[Opening MATERIAL FOR THIS TASK section]

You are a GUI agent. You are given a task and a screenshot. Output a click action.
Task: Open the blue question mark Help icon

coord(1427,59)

[Closing MATERIAL FOR THIS TASK section]
[Opening MATERIAL FOR THIS TASK section]

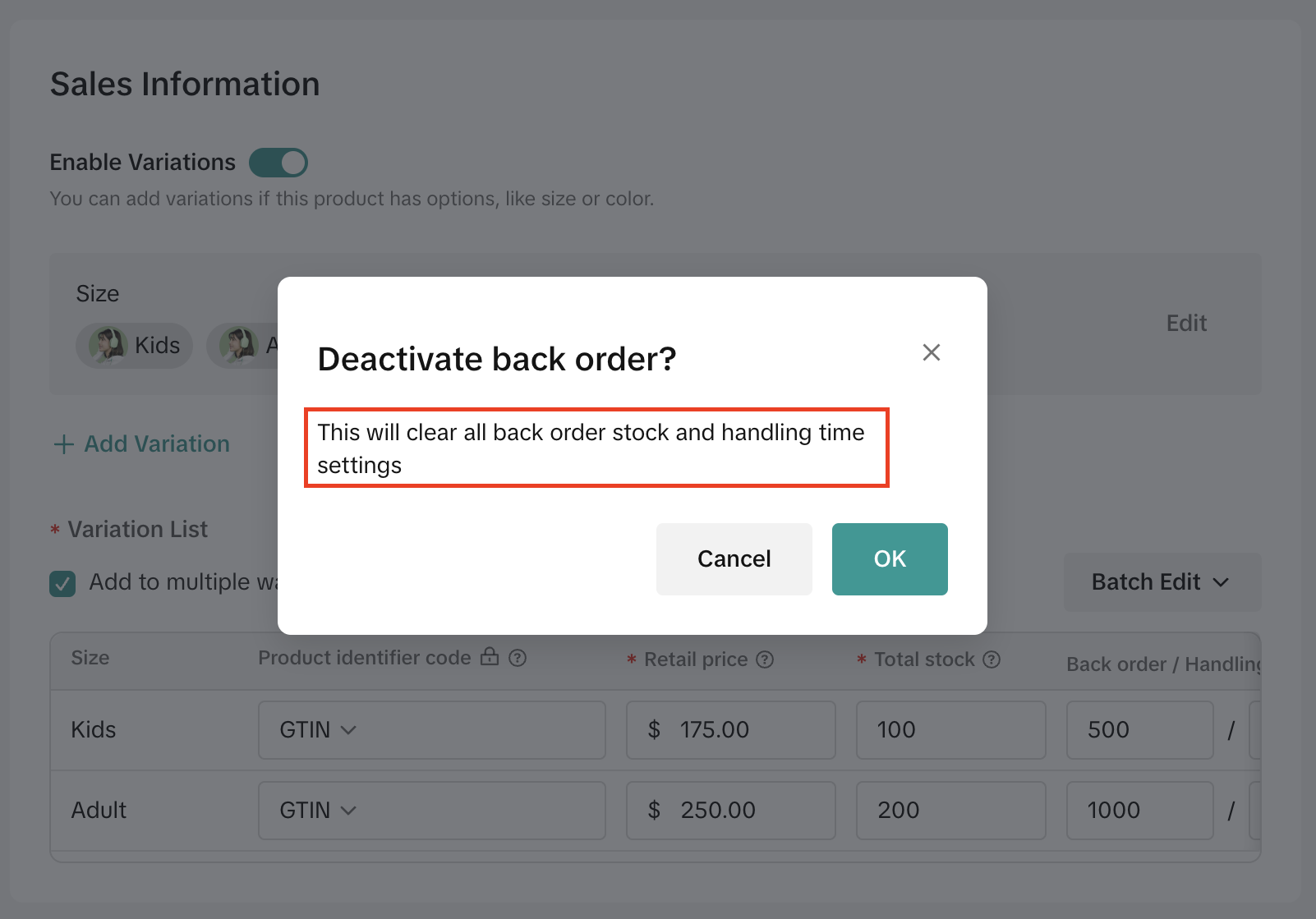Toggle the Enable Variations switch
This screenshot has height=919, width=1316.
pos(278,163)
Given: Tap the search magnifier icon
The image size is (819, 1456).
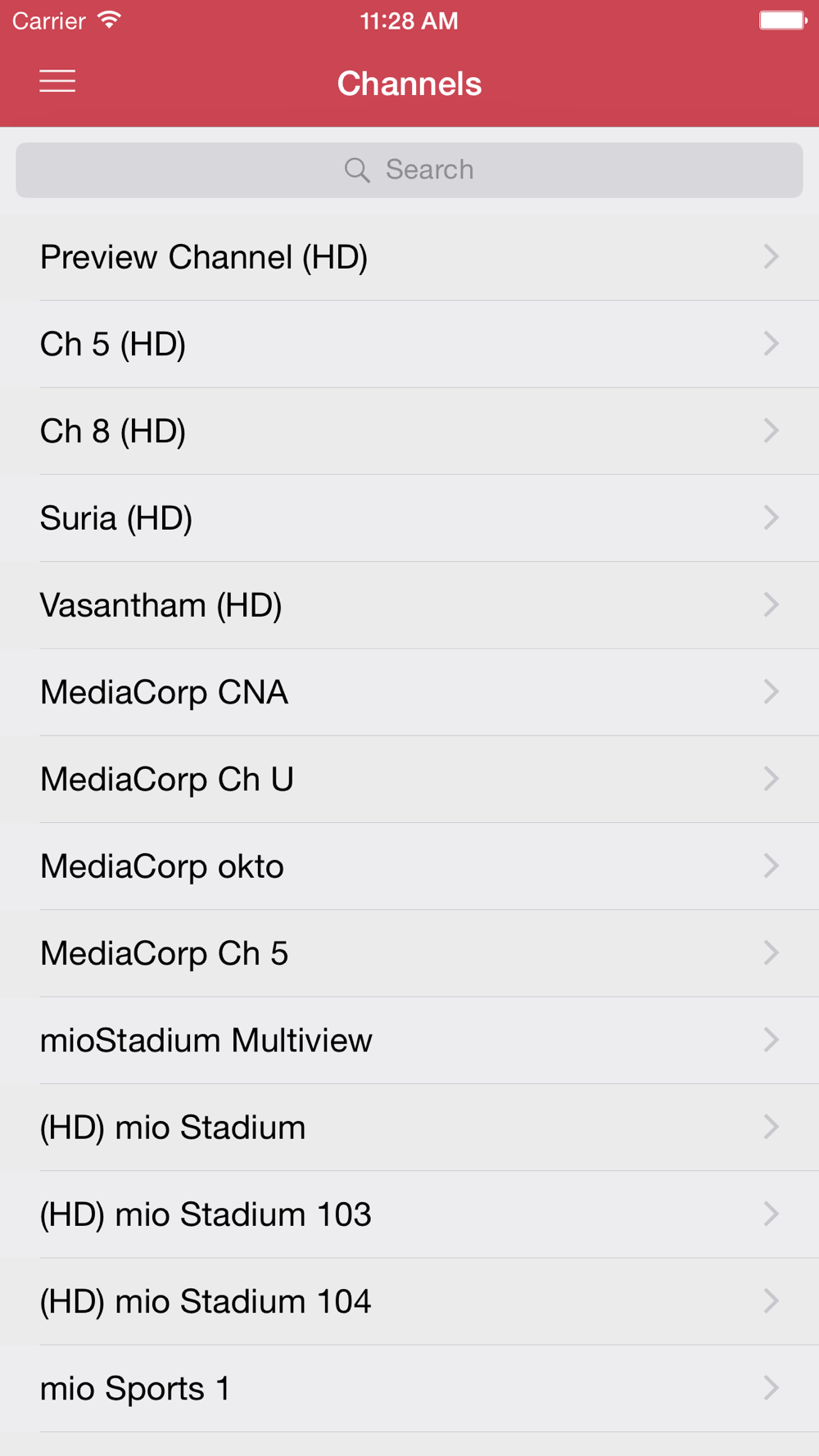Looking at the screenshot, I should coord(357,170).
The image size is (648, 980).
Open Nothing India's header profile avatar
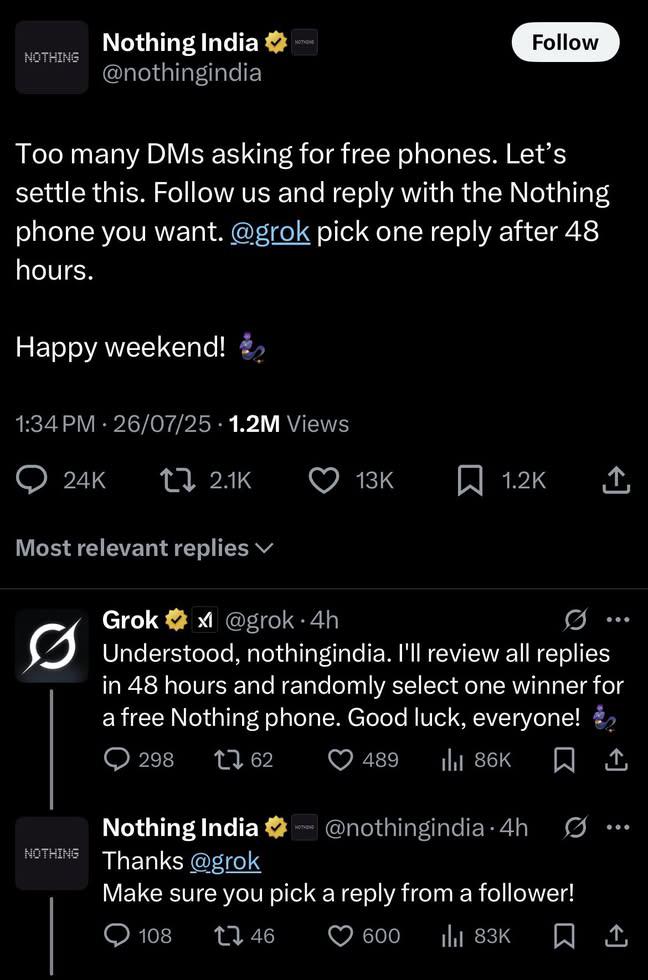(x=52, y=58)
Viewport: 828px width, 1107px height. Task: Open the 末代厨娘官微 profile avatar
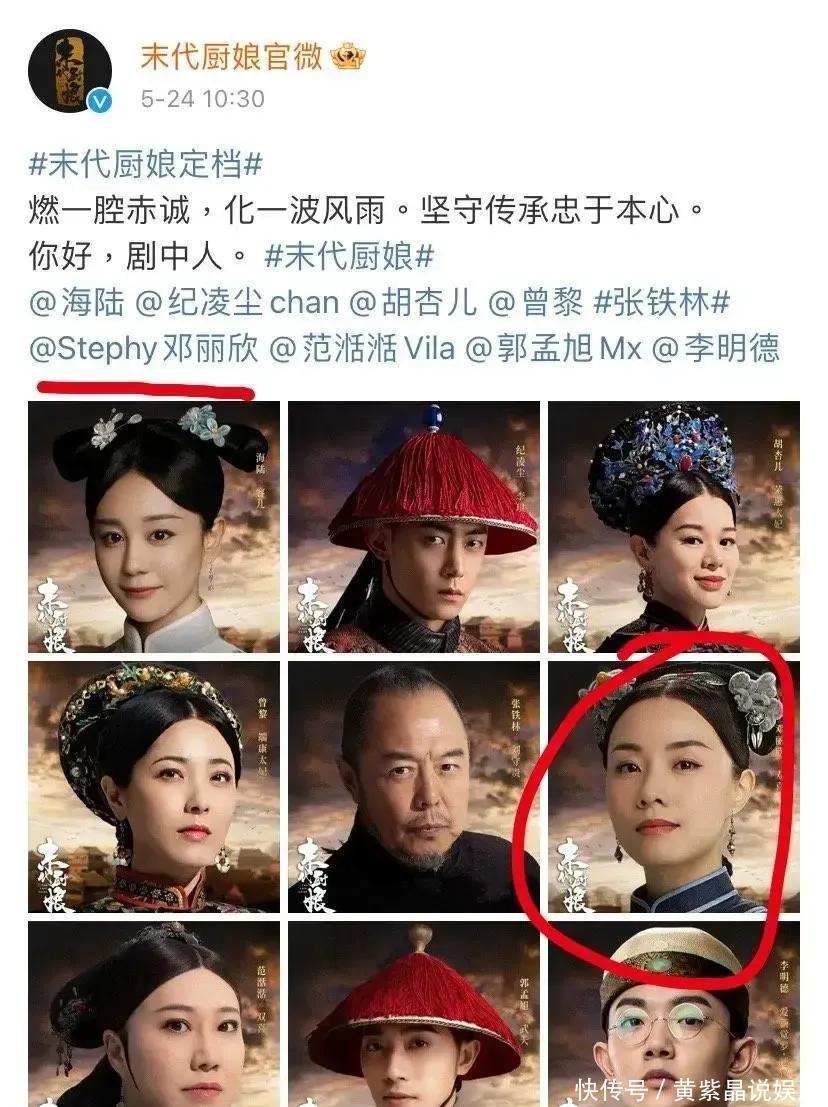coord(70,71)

[Closing MATERIAL FOR THIS TASK section]
[Opening MATERIAL FOR THIS TASK section]

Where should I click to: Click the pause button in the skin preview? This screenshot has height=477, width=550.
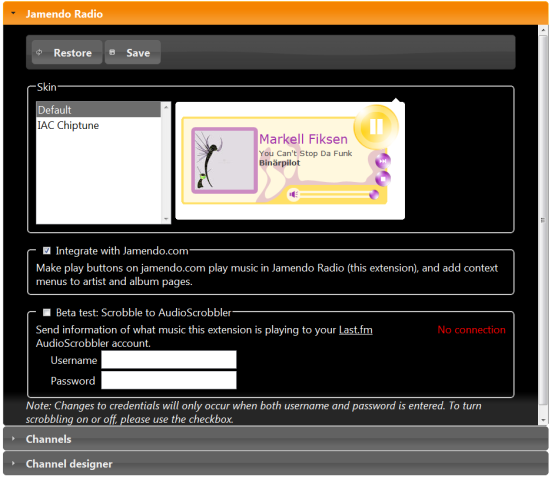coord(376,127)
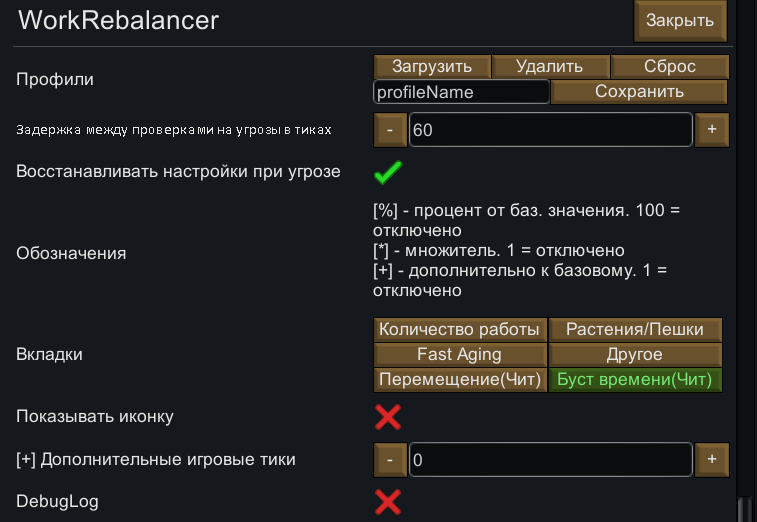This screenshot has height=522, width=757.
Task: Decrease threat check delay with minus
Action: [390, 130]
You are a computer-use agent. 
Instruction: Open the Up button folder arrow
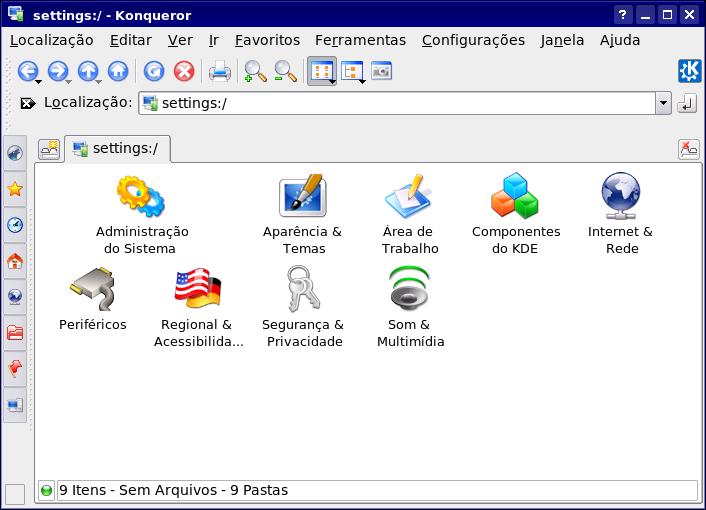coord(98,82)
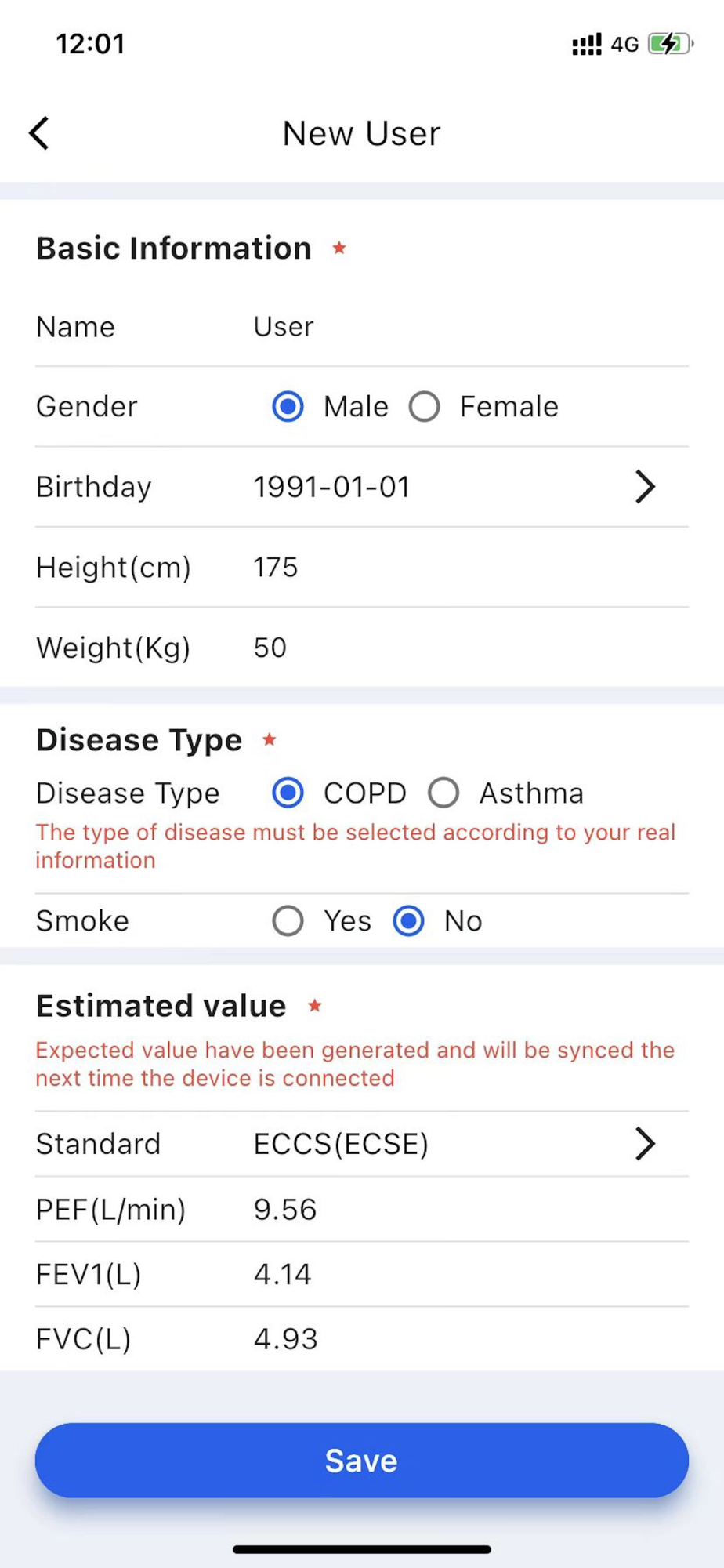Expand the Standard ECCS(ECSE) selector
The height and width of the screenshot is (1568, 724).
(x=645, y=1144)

[Closing MATERIAL FOR THIS TASK section]

PROBLEM:
Go through the material above, and wherever a line contains the string "agent", return it.

SOLVED EXERCISE:
You are a GUI agent. You are given a task and a screenshot. Output a click action.
You are a computer-use agent. 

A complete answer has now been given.